### [Work required]
Return the entries verbatim, from the start through the line containing "click(x=150, y=177)", inclusive. Omit the pictures.

### [Source data]
---

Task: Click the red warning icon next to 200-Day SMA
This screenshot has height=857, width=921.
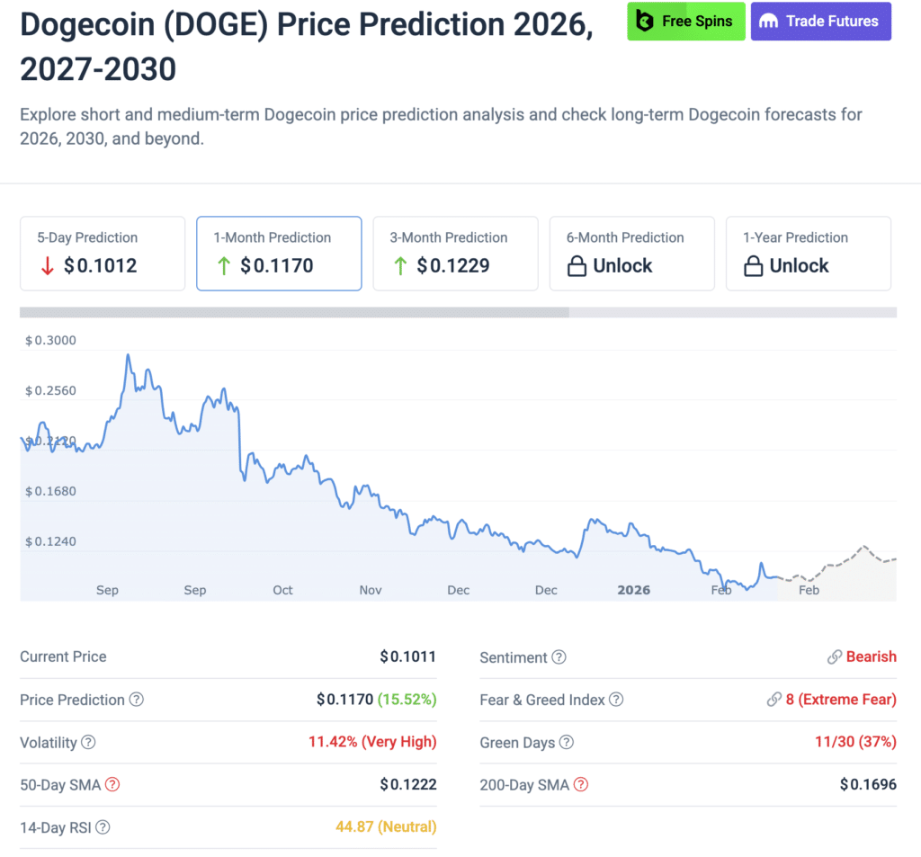Action: 581,784

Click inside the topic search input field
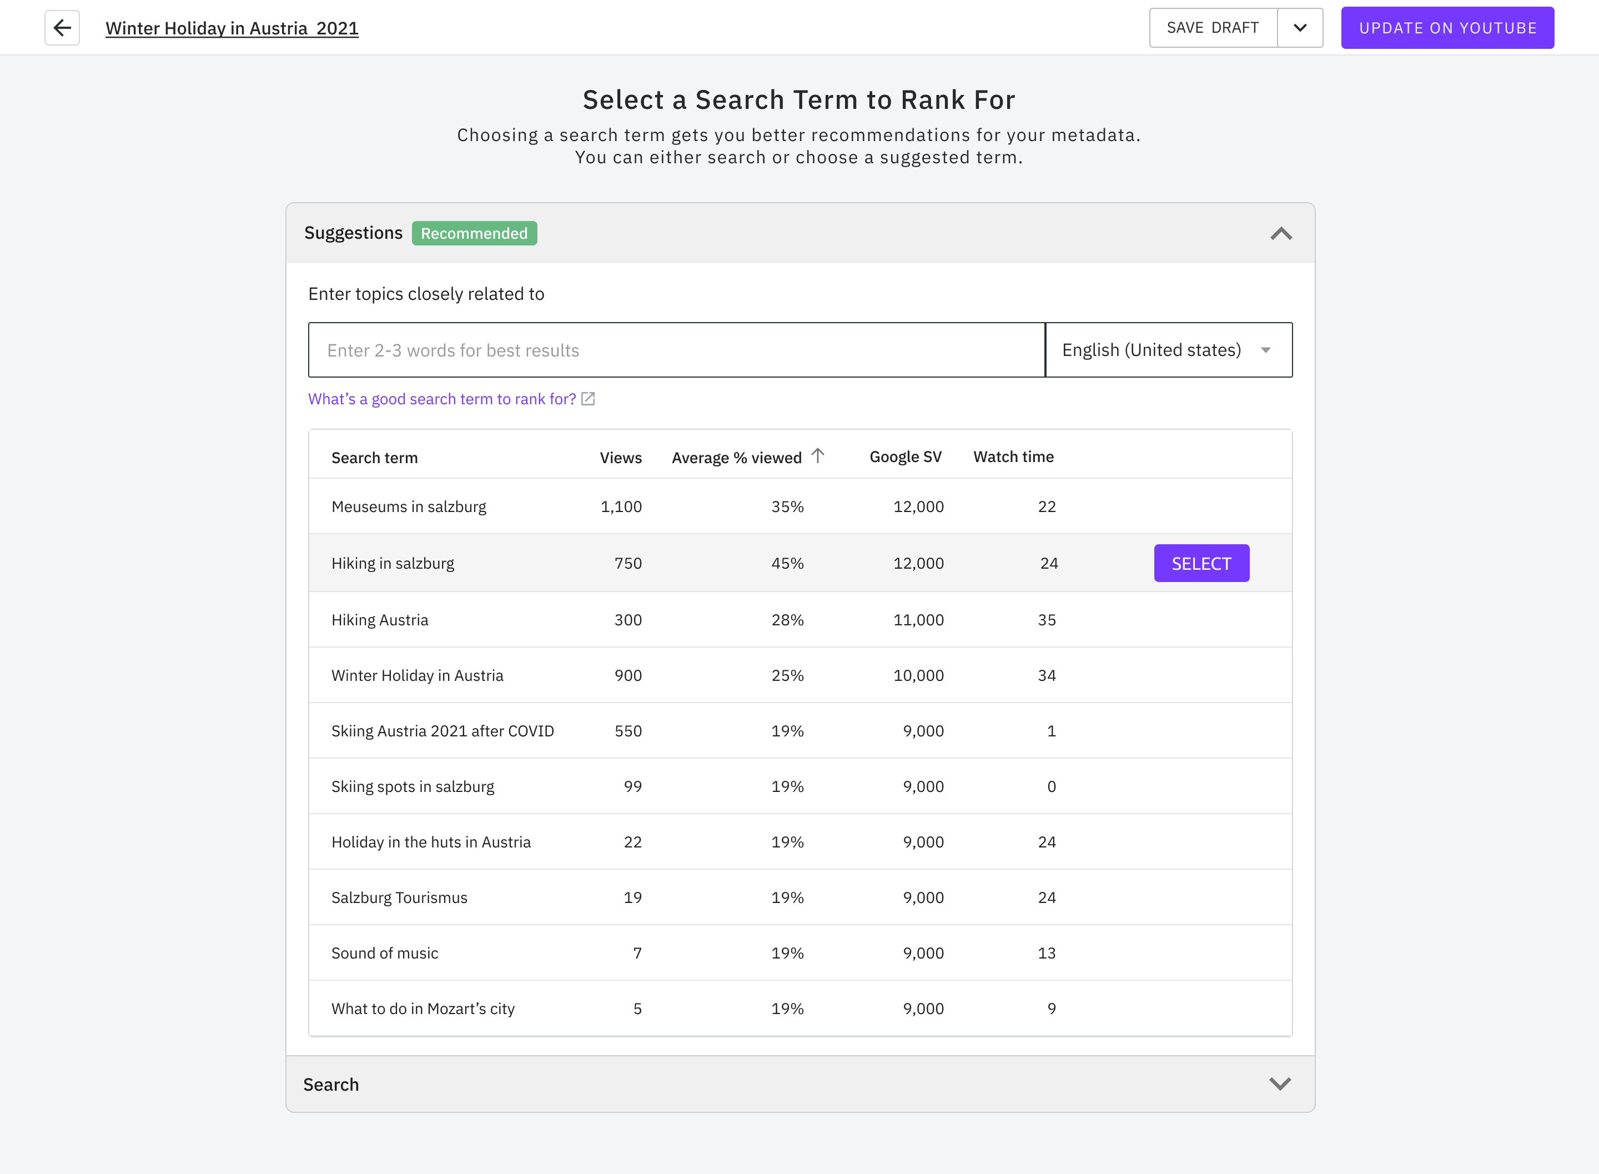click(x=675, y=350)
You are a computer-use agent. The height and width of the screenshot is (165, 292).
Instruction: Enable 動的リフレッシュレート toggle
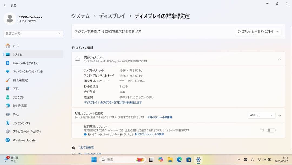pyautogui.click(x=271, y=130)
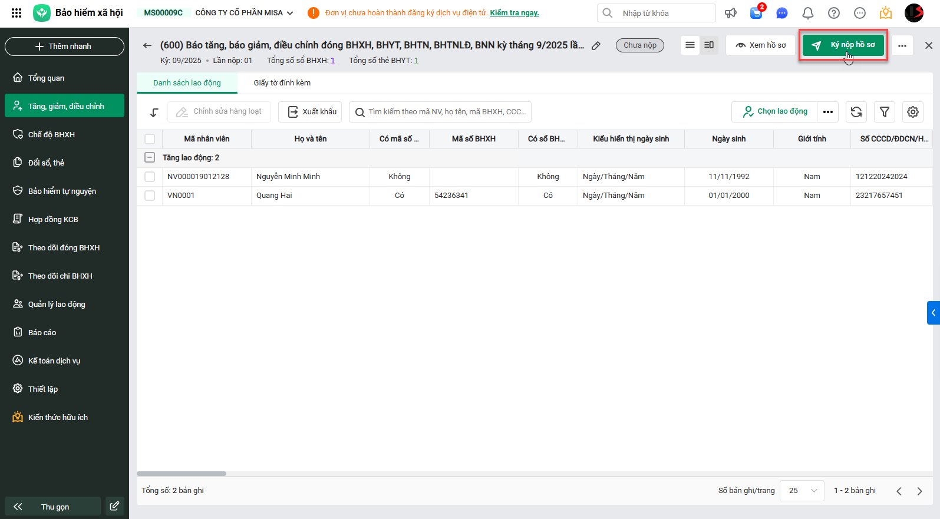Tick checkbox for Nguyễn Minh Minh row
940x519 pixels.
click(x=150, y=177)
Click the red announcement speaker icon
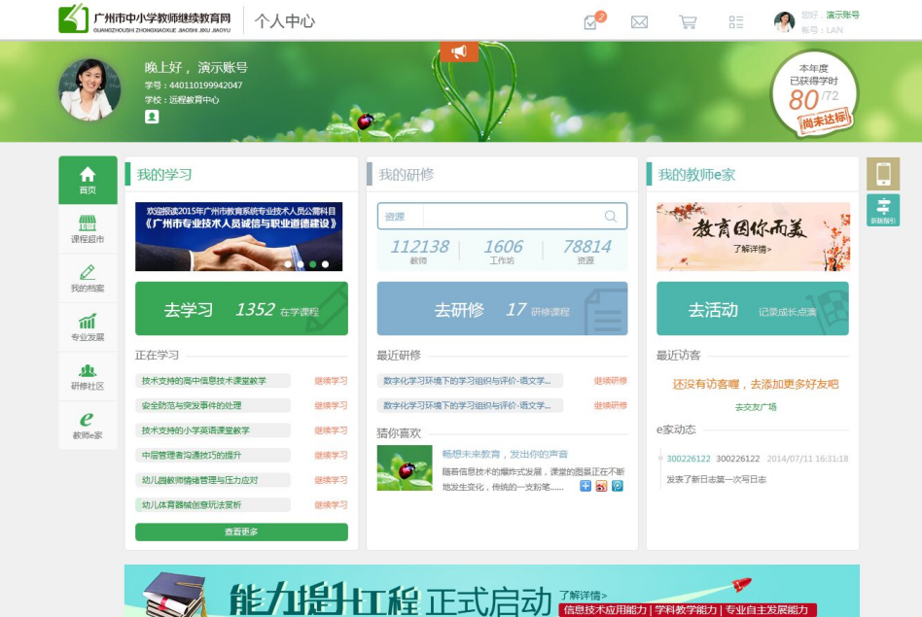This screenshot has height=617, width=922. 458,52
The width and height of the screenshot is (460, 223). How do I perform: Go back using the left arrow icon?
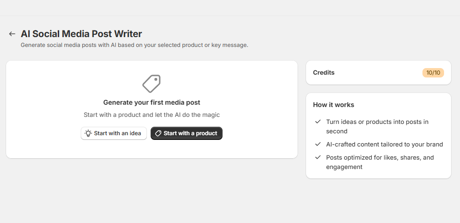tap(12, 34)
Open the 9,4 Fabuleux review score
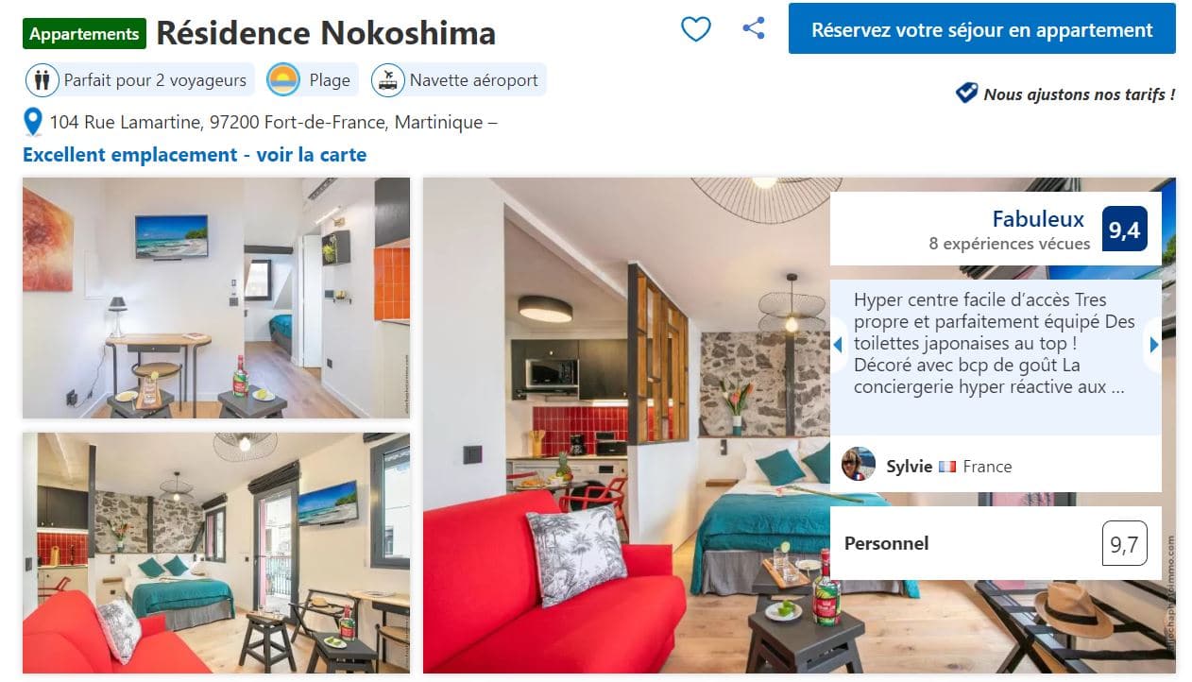 click(x=1124, y=229)
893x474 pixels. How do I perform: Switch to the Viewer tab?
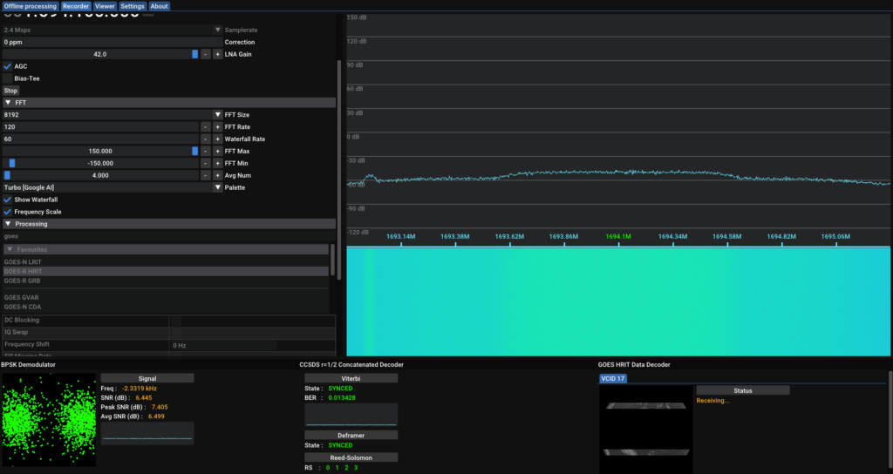(105, 6)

---

### [Solution to this task]
Task: Click the red warning icon next to 200-Day SMA
This screenshot has height=857, width=921.
Action: 581,784

Click inside the topic search input field
click(x=675, y=350)
You are a computer-use agent. The height and width of the screenshot is (165, 292).
Instruction: Enable 動的リフレッシュレート toggle
pyautogui.click(x=271, y=130)
Tick checkbox for Nguyễn Minh Minh row
940x519 pixels.
click(x=150, y=177)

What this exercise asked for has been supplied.